> What you will do:
Find the line that contains "Image resolution: width=958". Restate it and each following line exactly, through the end of the records.
### Given records
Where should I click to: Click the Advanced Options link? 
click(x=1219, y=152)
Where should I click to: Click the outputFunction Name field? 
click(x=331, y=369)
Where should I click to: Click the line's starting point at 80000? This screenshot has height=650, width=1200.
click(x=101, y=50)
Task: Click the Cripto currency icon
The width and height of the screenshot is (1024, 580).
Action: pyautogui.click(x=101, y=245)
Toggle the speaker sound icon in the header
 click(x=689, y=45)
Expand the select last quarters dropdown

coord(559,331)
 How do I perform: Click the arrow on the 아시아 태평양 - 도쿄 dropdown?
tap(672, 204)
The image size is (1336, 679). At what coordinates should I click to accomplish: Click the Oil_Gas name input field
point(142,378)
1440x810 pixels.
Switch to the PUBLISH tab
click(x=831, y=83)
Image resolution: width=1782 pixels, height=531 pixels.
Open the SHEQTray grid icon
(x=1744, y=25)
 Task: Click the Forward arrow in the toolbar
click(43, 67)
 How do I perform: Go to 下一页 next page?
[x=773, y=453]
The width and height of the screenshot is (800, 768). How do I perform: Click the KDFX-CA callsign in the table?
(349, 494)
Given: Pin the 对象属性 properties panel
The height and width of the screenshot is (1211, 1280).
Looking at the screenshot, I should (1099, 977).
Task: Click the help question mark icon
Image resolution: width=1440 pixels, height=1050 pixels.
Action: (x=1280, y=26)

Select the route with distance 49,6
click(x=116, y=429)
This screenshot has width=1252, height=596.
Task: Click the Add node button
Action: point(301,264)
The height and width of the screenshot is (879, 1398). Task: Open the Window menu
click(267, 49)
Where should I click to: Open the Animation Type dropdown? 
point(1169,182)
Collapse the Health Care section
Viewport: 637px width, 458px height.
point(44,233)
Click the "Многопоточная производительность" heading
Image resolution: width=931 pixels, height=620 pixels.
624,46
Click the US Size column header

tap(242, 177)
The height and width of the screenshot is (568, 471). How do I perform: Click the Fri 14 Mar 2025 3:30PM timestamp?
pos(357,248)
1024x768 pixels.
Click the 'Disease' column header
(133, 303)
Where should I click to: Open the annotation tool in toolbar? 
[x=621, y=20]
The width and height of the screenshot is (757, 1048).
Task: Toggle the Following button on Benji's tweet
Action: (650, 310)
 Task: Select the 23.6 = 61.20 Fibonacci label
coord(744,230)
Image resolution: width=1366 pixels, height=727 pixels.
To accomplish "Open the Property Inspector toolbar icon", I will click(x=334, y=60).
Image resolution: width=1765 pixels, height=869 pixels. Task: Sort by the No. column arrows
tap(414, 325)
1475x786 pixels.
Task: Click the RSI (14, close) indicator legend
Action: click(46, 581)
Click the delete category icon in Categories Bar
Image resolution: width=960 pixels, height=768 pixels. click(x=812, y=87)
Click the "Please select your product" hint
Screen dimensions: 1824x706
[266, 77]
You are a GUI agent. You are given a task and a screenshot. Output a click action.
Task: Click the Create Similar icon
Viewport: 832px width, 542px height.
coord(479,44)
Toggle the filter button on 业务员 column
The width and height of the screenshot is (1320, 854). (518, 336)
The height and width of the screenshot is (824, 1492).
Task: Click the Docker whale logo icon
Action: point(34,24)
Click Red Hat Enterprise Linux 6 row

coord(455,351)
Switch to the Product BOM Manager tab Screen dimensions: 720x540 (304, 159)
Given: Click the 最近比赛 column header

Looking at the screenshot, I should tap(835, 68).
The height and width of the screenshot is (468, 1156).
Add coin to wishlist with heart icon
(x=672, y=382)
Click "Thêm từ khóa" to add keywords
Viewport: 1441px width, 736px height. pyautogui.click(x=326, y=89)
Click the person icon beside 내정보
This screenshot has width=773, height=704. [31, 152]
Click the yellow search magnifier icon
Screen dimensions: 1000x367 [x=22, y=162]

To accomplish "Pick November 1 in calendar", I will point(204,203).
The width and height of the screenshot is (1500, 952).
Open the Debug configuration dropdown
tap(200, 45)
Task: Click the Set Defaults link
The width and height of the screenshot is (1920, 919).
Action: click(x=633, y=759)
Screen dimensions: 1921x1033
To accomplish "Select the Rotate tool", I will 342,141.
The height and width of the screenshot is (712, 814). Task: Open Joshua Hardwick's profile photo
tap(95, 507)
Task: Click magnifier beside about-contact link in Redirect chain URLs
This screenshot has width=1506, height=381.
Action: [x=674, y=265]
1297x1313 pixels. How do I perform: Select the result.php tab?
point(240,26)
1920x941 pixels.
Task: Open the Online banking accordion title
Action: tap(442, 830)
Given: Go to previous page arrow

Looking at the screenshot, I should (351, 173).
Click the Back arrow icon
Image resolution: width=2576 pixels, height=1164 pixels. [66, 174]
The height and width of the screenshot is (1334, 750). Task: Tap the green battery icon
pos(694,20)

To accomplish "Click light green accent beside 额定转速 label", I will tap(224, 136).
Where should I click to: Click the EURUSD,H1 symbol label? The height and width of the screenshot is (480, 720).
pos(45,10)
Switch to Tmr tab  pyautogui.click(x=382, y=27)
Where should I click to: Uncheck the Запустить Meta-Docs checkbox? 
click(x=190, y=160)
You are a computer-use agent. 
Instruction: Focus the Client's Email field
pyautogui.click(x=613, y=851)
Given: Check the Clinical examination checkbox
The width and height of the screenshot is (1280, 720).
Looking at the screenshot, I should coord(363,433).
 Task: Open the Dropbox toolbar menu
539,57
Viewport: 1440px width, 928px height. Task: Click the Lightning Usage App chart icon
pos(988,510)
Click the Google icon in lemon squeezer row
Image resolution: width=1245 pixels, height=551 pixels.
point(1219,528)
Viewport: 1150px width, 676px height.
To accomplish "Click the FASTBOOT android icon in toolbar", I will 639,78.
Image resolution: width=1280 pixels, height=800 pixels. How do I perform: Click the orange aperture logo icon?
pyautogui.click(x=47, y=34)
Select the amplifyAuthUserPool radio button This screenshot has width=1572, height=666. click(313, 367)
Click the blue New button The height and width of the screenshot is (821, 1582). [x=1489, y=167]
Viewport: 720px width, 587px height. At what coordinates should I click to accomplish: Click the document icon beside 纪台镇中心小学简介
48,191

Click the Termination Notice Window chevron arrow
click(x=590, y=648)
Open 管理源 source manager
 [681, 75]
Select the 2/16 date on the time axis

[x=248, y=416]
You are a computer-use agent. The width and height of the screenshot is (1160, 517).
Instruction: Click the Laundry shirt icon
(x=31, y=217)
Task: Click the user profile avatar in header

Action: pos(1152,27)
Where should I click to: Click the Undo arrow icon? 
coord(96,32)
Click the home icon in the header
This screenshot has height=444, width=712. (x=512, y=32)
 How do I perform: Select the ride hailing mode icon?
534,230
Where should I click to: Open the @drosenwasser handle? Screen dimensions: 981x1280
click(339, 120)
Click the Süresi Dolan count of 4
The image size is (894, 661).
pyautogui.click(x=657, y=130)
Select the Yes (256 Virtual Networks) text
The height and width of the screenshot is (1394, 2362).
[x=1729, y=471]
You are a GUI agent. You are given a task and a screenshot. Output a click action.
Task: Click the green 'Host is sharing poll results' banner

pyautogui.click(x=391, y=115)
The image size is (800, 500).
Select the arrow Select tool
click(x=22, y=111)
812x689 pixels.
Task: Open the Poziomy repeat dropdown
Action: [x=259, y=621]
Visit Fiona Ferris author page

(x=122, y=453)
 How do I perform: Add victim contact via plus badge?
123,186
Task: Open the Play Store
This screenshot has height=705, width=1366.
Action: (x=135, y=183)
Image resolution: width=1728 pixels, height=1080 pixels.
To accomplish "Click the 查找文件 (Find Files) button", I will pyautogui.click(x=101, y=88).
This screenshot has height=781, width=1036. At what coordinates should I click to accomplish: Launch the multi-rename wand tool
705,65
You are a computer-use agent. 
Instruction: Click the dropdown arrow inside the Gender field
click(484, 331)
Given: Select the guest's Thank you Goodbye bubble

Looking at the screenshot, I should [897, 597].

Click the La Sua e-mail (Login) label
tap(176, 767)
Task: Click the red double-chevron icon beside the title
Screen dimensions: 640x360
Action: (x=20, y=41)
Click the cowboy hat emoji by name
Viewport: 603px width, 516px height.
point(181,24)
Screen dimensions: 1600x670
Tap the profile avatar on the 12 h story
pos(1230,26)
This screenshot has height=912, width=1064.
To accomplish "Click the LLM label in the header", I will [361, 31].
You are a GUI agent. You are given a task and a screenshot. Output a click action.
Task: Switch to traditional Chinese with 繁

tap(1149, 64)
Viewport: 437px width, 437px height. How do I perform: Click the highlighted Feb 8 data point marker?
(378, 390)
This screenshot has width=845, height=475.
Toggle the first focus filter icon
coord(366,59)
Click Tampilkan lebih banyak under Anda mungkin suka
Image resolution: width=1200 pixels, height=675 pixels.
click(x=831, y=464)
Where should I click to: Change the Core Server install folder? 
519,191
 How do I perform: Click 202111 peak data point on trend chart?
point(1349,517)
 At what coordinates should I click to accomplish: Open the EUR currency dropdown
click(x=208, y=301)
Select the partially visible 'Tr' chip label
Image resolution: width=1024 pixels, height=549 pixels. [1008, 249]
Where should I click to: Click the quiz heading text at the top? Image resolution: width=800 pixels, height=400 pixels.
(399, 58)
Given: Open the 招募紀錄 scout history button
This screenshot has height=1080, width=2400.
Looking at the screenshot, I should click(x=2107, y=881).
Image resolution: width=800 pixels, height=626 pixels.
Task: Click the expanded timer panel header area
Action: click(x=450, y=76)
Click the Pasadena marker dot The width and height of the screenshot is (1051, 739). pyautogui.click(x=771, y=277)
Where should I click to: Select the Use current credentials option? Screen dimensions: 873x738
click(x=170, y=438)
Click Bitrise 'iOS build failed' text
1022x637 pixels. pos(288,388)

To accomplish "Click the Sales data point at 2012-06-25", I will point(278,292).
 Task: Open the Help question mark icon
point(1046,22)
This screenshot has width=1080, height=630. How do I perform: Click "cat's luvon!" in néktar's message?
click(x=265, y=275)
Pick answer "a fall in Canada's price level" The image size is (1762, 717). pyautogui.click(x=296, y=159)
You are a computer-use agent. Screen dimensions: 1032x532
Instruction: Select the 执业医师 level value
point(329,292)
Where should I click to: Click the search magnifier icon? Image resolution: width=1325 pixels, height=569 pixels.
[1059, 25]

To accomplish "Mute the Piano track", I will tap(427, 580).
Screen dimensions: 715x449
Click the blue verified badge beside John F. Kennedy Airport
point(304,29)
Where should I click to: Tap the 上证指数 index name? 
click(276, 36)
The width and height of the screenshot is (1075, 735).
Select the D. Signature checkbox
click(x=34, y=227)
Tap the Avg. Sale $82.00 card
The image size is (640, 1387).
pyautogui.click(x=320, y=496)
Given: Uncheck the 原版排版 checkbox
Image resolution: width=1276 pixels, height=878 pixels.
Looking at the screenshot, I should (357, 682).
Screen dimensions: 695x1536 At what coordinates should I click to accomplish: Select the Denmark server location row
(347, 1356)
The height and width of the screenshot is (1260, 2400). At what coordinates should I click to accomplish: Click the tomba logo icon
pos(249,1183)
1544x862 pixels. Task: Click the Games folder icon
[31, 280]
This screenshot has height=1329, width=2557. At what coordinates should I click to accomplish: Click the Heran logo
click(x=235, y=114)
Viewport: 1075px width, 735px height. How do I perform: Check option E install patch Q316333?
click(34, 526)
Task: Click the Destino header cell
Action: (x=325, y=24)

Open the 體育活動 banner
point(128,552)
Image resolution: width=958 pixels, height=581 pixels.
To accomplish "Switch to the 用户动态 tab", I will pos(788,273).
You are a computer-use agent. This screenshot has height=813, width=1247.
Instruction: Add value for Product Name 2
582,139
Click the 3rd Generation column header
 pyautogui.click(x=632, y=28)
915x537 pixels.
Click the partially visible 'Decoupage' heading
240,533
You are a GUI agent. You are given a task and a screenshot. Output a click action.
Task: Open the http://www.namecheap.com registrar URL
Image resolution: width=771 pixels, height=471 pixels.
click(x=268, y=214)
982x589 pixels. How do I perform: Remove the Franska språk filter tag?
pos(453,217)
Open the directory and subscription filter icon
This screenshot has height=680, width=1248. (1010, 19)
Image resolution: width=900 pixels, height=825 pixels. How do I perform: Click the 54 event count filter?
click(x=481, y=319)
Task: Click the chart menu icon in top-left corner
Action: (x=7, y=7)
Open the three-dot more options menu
######
> Answer to the exercise:
Image resolution: width=958 pixels, height=581 pixels.
To accomplish "Switch to the 用户动态 tab", I will pos(788,273).
You are a computer-use agent. This screenshot has height=813, width=1247.
Instruction: Add value for Product Name 2
582,139
Click the 3rd Generation column header
 pyautogui.click(x=632, y=28)
915x537 pixels.
Click the partially visible 'Decoupage' heading
240,533
You are a GUI agent. You are given a task and a screenshot. Output a click action.
Task: Open the http://www.namecheap.com registrar URL
Image resolution: width=771 pixels, height=471 pixels.
click(x=268, y=214)
982x589 pixels. How do I perform: Remove the Franska språk filter tag?
pos(453,217)
Open the directory and subscription filter icon
This screenshot has height=680, width=1248. (1010, 19)
Image resolution: width=900 pixels, height=825 pixels. How do I perform: Click the 54 event count filter?
click(x=481, y=319)
Task: Click the chart menu icon in top-left corner
Action: (x=7, y=7)
Open the three-dot more options menu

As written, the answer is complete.